Perhaps it’s because I live on a lovely, quiet island or perhaps it really is the case that Paris is special, but I am reveling in the bustle and excitement of the big city. It’s certainly a contrast from contemplative walks around Killarney Lake.
I can’t say I could live here forever, but I wouldn’t mind trying to make a go of it for a few months. Having just a week here is crazy—just no time to do anything. It’s already Thursday and we leave at the crack of dawn on Saturday morning. Of course we’re going down to Montpelier and then to Spain and Portugal so it’s hardly as if we’re being exiled to Pittsburgh, but still. I hate to leave Paris!
Today I’ve decided to just do errands and catch up on some work—in other words, to be in Paris like a regular person who does not feel compelled to visit a museum or do any sightseeing. I started the day early by taking a brisk forty minute walk past gare Montparnasse to the rue de Sevres. My intention was to take another NIA class but unfortunately, the address on the Web site was either wrong or the class was cancelled. Either way—no Nia! On the other hand, when I rounded the corner off the rue de Sevres onto the street where the studio was supposed to be, rising ahead of me was the Eiffel Tower. It seems that sightseeing in Paris just happens by default!
I gave up waiting after about fifteen minutes and wandered down the street in search of a café au lait (not hard to find!). I turned a corner and there was the golden dome of the Invalides. Across the road in an open square, the stalls of a regular weekly market were thronged with ladies trailing baskets on wheels (very smart way to shop!). The market contained an eclectic mixture of food stalls and clothes. Some of the clothes were very nice indeed; I was tempted by a jacket that cost 80 euros that was quickly reduced to 65 when I looked interested. However, I didn’t have enough cash on me (good thing) and besides, I should keep at least some of my shopping money for Spain and Portugal.

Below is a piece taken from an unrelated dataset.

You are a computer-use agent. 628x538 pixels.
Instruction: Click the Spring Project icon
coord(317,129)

I snapped lots of pictures of the food stalls. I never get tired at looking at the gorgeous arrangements of vegetables, fruit, fish, olives, cheese—it goes on and on. I would love to live in Paris for a longer stint to I could get into cooking. I had intended to cook on this trip but our apartment has just a hot plate in an extremely small kitchen. Also, we’ve just been too busy to have time for cooking! And really, eating out in Paris every night is no hardship.
After wandering around the market for awhile exchanging Bonjours with many of the stall holders , I grabbed a café au lait and started walking back the way I came to the apartment. On the way, I stopped at a print shop to get some of my work printed. I enjoyed doing the entire transaction in French—amazed at how much better my French is getting. Of course, it’s still terrible, but at least I’m feeling more confident about trying. The Parisians I’ve run into could not be more friendly and helpful. What’s this about cold Parisians? I haven’t seen any yet. They don’t wince at my bad French—instead they smile and repeat what I say with the correct pronunciation in an attempt to help me learn. They really seem genuinely pleased that I’m trying.

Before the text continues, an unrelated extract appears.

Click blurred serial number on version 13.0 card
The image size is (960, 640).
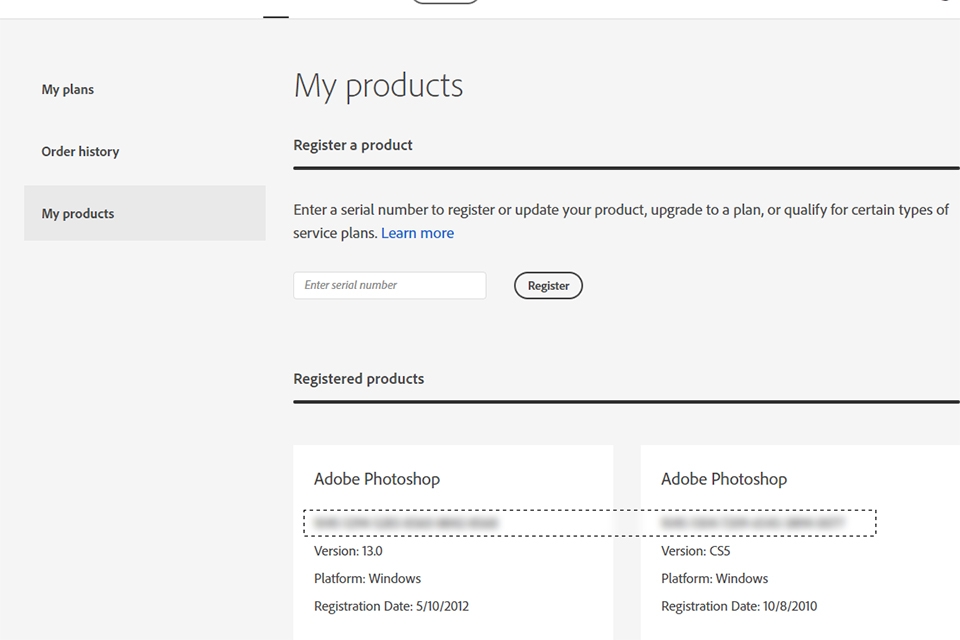tap(406, 522)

Several times I’ve been complimented on my accent. They are being more kind than truthful but I appreciate it!
I stopped off at the Musee de la Poste where we went to the Aragon exhibit on Sunday to pick up a catalog for Gregg. We didn’t want to buy it and lug it all over Paris on Sunday. I made a quick call to Gregg and while I was talking a young man tapped me on the shoulder and held up a paper I had dropped. Mon Dieu! It was the address of the woman who had bought the drawing at the opening, folded around her cheque. I didn’t want to think how I would have felt if I had lost that.
I was so grateful I forgot to speak French and let out a heartfelt Thank You! The man just smiled, shrugged – da rien, Madame. I could have kissed him.
After working awhile at the apartment, I set out for the local laundromat. The apartment has a washing machine but I can’t be bothered to figure out how to use it. At the landromat, a nice man took it upon himself to show the foreigner how everything worked. I thought he worked there but no, he was just a guy doing his laundry. While my loads were washing, I set off in search of a manicure. My hands were a mess, not to mention my poor walked on toes.
A manicure/pedicure is the same in any language! The place was run by several Vietnamese ladies who bent over backwards to make me feel welcome. The woman who did my nails spoke some English and she was just thrilled to have the chance to practice. She told me that she would speak English and I could speak French and that way we both could practice! The lady in the chair next to me also helped out as I struggled to put together sentences. If I got the grammar right and the pronunciation close, everyone nodded and laughed approvingly.
It was the most fun I’ve ever had getting my nails done!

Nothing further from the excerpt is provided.